— SHORT PROBLEM —
Please copy out the entries from the line with "公告 (418, 284)" up to and including the line with "保护隐私权 (341, 985)", swapping "资讯" for "消息" and leaving everything else unchanged.

— DATA EXCERPTS —

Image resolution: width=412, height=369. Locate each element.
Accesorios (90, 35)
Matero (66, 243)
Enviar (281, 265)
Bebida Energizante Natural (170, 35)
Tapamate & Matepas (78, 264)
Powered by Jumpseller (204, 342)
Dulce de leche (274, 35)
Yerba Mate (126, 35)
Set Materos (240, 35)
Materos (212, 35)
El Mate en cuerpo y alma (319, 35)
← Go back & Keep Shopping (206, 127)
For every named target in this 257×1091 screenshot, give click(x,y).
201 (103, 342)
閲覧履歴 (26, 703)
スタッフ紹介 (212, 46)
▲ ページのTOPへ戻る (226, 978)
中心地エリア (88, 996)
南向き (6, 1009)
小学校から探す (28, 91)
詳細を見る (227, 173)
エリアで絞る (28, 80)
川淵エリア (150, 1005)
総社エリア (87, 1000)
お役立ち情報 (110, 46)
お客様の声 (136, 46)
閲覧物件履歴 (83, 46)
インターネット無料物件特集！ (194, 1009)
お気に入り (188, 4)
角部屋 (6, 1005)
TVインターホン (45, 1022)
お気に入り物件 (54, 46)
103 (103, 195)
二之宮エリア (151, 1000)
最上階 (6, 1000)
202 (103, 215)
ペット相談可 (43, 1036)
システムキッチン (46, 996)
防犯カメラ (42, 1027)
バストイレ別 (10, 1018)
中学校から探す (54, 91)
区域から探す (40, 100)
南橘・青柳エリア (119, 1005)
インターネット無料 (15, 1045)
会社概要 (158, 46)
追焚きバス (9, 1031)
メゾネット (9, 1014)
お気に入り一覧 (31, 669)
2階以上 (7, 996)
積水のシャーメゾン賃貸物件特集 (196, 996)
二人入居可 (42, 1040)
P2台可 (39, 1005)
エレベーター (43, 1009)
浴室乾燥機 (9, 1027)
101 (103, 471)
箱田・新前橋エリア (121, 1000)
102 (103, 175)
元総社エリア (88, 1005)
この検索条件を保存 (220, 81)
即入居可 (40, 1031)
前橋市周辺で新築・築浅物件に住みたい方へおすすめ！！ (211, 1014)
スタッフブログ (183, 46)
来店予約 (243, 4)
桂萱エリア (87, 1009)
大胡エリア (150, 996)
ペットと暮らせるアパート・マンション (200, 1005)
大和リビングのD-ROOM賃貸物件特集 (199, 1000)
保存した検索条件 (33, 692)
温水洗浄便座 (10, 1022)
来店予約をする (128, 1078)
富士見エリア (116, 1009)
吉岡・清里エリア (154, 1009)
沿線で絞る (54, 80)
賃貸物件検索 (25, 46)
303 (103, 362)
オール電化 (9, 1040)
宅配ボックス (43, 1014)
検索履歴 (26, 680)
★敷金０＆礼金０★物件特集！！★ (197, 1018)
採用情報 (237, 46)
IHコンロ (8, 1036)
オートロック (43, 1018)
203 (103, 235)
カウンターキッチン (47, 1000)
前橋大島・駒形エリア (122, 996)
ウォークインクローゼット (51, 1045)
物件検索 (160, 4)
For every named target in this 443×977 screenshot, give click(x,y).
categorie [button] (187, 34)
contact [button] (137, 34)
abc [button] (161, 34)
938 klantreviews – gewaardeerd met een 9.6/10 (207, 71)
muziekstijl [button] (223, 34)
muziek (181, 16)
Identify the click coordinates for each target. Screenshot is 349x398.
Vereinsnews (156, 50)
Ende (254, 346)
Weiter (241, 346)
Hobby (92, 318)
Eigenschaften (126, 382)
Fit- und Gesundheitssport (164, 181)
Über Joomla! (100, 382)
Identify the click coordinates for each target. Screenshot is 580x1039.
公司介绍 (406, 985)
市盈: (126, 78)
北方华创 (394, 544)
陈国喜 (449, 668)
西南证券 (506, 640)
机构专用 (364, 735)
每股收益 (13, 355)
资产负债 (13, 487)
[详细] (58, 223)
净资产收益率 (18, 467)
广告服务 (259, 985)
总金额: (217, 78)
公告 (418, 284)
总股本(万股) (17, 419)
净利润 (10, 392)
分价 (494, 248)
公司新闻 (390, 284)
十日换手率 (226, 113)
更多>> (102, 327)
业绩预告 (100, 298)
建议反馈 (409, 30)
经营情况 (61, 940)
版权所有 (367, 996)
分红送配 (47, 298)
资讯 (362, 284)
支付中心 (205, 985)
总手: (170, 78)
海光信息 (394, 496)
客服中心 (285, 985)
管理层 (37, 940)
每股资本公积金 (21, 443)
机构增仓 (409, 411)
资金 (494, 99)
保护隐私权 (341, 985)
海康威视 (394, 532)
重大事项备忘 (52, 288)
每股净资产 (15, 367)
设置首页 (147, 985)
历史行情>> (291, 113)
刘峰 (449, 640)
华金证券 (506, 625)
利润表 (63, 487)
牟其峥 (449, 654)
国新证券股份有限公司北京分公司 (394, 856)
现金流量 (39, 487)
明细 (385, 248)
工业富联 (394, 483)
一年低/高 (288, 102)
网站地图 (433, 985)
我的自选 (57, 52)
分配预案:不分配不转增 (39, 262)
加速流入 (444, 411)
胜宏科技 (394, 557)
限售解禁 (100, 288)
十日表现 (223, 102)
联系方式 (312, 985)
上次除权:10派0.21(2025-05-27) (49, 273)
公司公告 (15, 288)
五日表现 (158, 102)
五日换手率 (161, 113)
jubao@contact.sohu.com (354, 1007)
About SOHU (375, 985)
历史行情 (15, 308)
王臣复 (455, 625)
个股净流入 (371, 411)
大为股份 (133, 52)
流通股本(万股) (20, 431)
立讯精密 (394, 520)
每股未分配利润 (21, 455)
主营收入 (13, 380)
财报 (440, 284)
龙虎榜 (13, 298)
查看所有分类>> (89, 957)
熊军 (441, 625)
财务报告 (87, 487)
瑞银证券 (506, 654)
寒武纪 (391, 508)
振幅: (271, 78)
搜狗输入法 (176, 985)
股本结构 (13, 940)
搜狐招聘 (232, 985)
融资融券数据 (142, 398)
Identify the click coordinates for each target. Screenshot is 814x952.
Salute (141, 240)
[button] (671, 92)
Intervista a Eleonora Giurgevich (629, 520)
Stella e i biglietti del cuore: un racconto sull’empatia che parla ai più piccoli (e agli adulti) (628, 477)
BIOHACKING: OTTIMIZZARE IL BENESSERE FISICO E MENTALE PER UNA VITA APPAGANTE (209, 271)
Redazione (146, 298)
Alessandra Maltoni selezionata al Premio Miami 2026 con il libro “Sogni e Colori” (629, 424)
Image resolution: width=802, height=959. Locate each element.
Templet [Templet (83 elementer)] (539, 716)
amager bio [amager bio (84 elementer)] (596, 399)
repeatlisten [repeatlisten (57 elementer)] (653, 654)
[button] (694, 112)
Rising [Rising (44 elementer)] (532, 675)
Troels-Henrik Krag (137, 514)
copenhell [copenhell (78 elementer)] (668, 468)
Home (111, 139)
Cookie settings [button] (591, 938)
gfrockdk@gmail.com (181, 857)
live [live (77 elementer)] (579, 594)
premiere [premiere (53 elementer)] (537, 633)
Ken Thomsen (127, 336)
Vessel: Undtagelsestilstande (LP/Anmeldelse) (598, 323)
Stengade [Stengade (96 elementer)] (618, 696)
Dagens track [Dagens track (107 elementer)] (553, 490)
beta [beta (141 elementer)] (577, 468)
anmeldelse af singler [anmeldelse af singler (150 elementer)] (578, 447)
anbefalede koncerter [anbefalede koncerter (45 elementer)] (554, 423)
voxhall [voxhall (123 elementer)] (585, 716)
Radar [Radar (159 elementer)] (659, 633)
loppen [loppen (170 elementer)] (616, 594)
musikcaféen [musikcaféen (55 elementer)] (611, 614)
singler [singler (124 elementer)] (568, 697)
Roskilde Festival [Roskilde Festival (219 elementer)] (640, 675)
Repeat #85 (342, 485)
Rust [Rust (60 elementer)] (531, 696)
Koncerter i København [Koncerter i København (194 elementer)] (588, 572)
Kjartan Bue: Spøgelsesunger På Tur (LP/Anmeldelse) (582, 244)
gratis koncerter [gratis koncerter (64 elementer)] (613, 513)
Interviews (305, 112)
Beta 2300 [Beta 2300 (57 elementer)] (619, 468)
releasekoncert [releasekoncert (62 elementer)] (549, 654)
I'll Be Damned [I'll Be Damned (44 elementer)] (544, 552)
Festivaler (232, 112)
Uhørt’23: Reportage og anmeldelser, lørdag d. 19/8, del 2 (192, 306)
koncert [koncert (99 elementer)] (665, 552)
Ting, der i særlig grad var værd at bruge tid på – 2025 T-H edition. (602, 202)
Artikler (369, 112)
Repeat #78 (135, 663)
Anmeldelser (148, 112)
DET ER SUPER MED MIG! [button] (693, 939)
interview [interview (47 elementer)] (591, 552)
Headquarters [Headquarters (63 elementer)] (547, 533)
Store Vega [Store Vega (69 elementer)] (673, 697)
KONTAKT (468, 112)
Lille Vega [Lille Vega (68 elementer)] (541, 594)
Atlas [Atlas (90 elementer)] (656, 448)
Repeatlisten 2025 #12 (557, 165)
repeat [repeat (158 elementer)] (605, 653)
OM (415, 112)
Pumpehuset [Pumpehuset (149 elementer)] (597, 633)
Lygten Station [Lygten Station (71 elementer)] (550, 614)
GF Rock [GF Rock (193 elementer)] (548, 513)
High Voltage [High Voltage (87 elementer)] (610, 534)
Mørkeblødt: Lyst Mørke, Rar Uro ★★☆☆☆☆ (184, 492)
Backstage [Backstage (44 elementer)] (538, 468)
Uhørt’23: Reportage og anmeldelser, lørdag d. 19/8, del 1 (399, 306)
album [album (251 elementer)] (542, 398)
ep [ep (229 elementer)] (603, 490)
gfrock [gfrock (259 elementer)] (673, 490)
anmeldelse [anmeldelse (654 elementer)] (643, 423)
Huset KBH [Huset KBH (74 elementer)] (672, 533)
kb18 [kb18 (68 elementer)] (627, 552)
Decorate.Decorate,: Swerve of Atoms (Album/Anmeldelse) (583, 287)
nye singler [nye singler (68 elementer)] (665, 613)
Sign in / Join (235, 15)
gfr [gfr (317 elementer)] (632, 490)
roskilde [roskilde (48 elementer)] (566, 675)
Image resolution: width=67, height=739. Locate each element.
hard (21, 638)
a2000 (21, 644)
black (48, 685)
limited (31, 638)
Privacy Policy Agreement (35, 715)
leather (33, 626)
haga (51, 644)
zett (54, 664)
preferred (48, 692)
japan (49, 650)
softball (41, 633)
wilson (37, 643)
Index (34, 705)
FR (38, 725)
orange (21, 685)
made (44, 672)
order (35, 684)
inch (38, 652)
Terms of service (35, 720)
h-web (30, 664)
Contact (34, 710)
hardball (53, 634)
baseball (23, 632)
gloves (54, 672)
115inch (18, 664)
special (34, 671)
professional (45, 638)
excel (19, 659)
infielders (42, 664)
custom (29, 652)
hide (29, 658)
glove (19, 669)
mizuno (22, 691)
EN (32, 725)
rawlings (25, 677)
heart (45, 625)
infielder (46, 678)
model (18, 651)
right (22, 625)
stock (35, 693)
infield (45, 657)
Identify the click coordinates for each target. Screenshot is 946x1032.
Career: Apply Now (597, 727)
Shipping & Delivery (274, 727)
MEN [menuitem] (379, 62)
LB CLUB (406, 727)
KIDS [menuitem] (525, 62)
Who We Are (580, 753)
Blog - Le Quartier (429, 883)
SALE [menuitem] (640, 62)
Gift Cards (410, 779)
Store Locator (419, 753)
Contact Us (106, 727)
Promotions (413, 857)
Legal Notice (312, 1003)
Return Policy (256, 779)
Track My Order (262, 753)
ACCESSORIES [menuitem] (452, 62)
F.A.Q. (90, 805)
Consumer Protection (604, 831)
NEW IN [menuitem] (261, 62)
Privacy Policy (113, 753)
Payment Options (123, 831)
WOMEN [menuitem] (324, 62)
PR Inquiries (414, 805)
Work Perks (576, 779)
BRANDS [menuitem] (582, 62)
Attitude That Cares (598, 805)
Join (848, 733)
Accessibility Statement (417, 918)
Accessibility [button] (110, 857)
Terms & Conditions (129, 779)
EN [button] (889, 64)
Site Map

— RESPONSE TO THIS EXERCISE —
公告 (418, 284)
总股本(万股) (17, 419)
净利润 (10, 392)
分价 (494, 248)
公司新闻 (390, 284)
十日换手率 (226, 113)
更多>> (102, 327)
业绩预告 (100, 298)
建议反馈 (409, 30)
经营情况 (61, 940)
版权所有 (367, 996)
分红送配 (47, 298)
消息 (362, 284)
支付中心 (205, 985)
总手: (170, 78)
海光信息 (394, 496)
客服中心 (285, 985)
管理层 (37, 940)
每股资本公积金 (21, 443)
机构增仓 (409, 411)
资金 (494, 99)
保护隐私权 (341, 985)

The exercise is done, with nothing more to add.